Lucy Pincott alleges she was sexually assaulted a number of times by a young scout leader when she was 13 and member of a troop. She says her ordeal was made worse by the way her case was handled.

Related: At least 250 convicted of child sexual abuse in UK and Ireland while in Scout movement

“It took years for me to come to terms with being sexually assaulted by a junior leader on multiple occasions,” said Pincott, now 27. “At that time the concern among leaders was only to keep this matter quiet so that no one got into trouble.”

She reported her case to the police in 2016, but officers did not contact the Scout Association’s headquarters. After the Crown Prosecution Service decided not to proceed with the case in 2018, Pincott contacted the association herself.

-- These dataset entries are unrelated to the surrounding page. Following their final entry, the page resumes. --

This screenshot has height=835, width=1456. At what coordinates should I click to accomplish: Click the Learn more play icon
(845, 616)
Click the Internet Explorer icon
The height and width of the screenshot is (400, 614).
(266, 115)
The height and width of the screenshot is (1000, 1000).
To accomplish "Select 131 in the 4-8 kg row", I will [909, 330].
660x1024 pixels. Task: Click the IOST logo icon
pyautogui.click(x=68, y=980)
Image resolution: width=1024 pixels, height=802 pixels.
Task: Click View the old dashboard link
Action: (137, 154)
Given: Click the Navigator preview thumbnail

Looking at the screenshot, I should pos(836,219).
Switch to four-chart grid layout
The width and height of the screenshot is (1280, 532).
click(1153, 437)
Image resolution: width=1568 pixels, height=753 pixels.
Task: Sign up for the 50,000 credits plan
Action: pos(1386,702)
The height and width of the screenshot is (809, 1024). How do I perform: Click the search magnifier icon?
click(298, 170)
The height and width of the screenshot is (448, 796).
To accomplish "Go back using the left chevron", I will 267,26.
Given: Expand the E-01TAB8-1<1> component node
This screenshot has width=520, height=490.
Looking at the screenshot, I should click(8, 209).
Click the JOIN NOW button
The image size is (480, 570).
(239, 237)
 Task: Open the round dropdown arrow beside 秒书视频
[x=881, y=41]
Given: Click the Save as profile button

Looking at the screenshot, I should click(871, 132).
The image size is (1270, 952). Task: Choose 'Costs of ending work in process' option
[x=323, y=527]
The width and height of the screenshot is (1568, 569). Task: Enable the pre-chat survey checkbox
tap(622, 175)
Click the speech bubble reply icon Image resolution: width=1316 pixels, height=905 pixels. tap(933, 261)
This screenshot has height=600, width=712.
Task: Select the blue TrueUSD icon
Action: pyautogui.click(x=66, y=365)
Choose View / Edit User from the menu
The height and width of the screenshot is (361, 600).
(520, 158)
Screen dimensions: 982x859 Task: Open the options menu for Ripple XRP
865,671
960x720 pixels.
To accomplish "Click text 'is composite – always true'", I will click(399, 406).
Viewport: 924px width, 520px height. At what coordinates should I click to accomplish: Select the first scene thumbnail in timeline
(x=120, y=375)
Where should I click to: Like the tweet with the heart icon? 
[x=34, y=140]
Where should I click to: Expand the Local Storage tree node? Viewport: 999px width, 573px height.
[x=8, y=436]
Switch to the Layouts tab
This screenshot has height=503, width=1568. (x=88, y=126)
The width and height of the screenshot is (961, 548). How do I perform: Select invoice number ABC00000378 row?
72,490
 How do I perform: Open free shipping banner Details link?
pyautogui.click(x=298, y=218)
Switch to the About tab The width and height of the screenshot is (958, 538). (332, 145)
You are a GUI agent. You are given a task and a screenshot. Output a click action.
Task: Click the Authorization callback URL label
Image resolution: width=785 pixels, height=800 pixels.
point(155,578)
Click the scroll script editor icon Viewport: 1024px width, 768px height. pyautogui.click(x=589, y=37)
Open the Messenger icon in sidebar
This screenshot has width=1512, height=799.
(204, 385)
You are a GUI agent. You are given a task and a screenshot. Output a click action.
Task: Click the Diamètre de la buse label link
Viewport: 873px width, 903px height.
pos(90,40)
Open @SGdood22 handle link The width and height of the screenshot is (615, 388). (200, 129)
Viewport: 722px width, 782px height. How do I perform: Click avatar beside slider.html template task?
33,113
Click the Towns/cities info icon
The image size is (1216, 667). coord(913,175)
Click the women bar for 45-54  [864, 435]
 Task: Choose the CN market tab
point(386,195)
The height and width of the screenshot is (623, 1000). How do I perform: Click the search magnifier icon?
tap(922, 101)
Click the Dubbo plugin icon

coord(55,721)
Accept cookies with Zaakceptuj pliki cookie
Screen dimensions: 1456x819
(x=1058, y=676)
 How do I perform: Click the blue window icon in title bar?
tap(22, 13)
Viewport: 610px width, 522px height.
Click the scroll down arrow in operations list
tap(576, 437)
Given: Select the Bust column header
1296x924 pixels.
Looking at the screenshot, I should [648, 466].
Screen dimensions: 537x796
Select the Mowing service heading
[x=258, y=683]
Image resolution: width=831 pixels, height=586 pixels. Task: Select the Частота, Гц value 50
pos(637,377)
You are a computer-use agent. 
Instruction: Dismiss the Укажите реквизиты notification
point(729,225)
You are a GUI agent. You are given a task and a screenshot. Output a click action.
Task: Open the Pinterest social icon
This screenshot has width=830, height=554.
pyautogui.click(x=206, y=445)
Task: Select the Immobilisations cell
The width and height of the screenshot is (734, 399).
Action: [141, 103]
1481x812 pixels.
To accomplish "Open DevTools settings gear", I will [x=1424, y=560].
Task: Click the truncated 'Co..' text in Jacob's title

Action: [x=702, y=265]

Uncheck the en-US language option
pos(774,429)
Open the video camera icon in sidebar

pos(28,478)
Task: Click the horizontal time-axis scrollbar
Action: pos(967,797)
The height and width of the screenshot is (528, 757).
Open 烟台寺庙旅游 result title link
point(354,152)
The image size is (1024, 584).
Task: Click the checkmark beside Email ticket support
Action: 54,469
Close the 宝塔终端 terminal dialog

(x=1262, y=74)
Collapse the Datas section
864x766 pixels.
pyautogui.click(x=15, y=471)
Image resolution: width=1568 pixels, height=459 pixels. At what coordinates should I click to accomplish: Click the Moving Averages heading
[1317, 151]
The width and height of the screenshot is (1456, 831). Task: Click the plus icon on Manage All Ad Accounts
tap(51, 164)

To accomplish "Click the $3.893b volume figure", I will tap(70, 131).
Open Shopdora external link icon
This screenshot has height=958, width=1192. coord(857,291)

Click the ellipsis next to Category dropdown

It agreed to run an internal inquiry but she said the scout leaders involved had, by their own admission, never dealt with a case such as hers and she described their investigation as “negligently amateur”.

After Pincott obtained private messages from a scout leader in 2019 warning former scouts not to provide information and which included victim blaming and insulting descriptions of her, the association agreed to an independent external inquiry.

The messages, which Pincott obtained through a subject access request, said she was “well-endowed”, would “wear revealing clothes”, was “overweight” and “came across as a victim”. The Scout Association said the relevant leader was suspended when it learned of the messages and remains so.

The association’s most senior executives “refused an independent inquiry until we discovered that emails between its own people were not only critical of me, that being raped many times over was partly my own fault when I was 13,” she said.

This third-party report into the allegations was highly critical of the association’s response.

Bolt Burdon Kemp solicitors, acting for Pincott, secured an out-of-court settlement of £160,000 from the Scout Association last year, but it did not admit liability.

She wants the association’s chief executive, chief of operations and safeguarding leaders associated with her case to resign. “Only then will I know that there is a chance for today’s scouts to enjoy scouting safely and yesterday’s victims to be treated with dignity and respect, and not as an inconvenience,” she said.

A Scout Association spokesperson said: “Once we had been informed of the case, in line with our safeguarding procedures, we immediately engaged with statutory agencies and agreed with them to undertake a local enquiry. We followed this with an external independent review at the request of Lucy and her family, after further evidence came to light.”

“The Scout Association condemns any form of victim blaming and seeks to take a victim-centred approach in handling such difficult matters.”

“We would like to take this opportunity to again sincerely apologise to Lucy.”